## Source passage:
★ ★ ★ ★ ★ ★ ★
Our research 

We work in computational oncology, an interdisciplinary field that combines informatics, mathematics, physics, and statistics with oncology. We develop new tools to understand how tumours evolve and respond to treatment, with the aim of predicting disease dynamics and improving precision medicine

Members of our lab have heterogeneous training, ranging from STEMS to Life Sciences. To develop our tools we integrate bioinformatics, mathematics and statistical models based on population genetics and machine learning. The final output is often software that we use to approach real-world biological problems such as those discussed below.

Over the years, we have established a large network of experimental and computational collaborators across universities, research centres and hospitals. Among them, we have some of the world-leading research groups in our field. 

Three research problems that we like

Pre-existing versus de novo treatment resistance

The emergence of a population of cancer cells that survive treatment is disruptive for a patient. Since all cells in the human body are evolutionarily related (and so do the resistant ones), it makes sense to ask whether the first resistant cell was already present (pre-existing), or not (de novo) before treatment.
★ ★ ★ ★ ★ ★ ★
## Records:

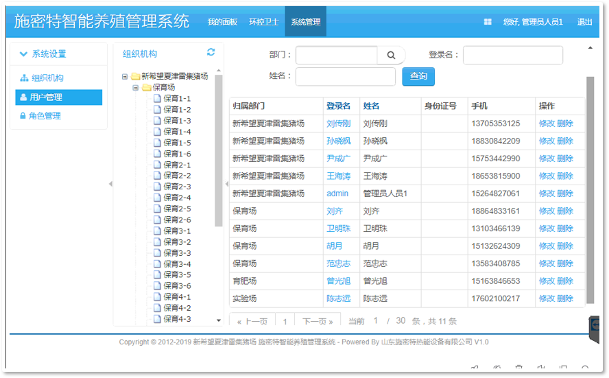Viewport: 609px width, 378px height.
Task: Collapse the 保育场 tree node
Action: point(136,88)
★ ★ ★ ★ ★ ★ ★
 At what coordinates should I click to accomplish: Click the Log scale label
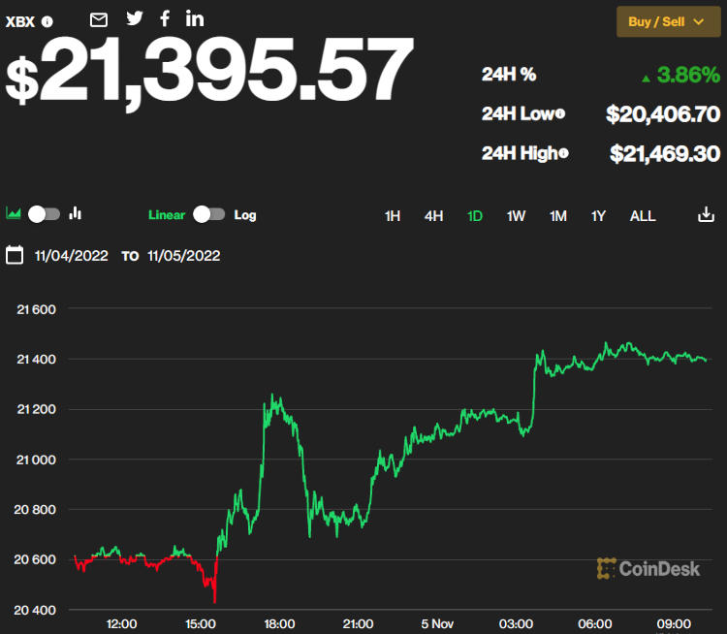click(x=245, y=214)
★ ★ ★ ★ ★ ★ ★
## Your tasks:
A. According to the research overview, which fields does computational oncology combine with oncology?
B. Carry on the research overview from its last sentence.

## Results in order:
A. Informatics, mathematics, physics, and statistics.

B.
This very simple question is extremely challenging, but is important to understand disease resistance dynamics. In collaboration with Luca Vago and Giovanni Tonon (San Raffaele Hospital, Milan), we are developing new tools to measure treatment resistance from longitudinal sequencing data of acute myeloid leukaemia, one of the most lethal haematological cancers.

Genetic, epi-genetic evolution and plasticity

Cancer cells evolve by acquiring genetic and epigenetic mutations that can enhance cellular plasticity, i.e. the ability to change behaviour in response to external or internal signals. Plasticity allows cancer cells to adapt to different environments, evade the immune system, and resist therapies.

In collaboration with Valter Gattei (National Cancer Centre, Aviano), we are developing new tools to measure plasticity from longitudinal sequencing data of chronic lymphocytic leukaemia, one of the most well-studied haematological cancers.

Evolutionary trajectories across time and space

New technologies allow measuring tumours in time and space at higher resolution. Whether we look at the DNA, RNA or chromatin, we get a partial perspectives on the evolutionary process hidden in the individual and, across multiple patients, we see the process at the cohort level.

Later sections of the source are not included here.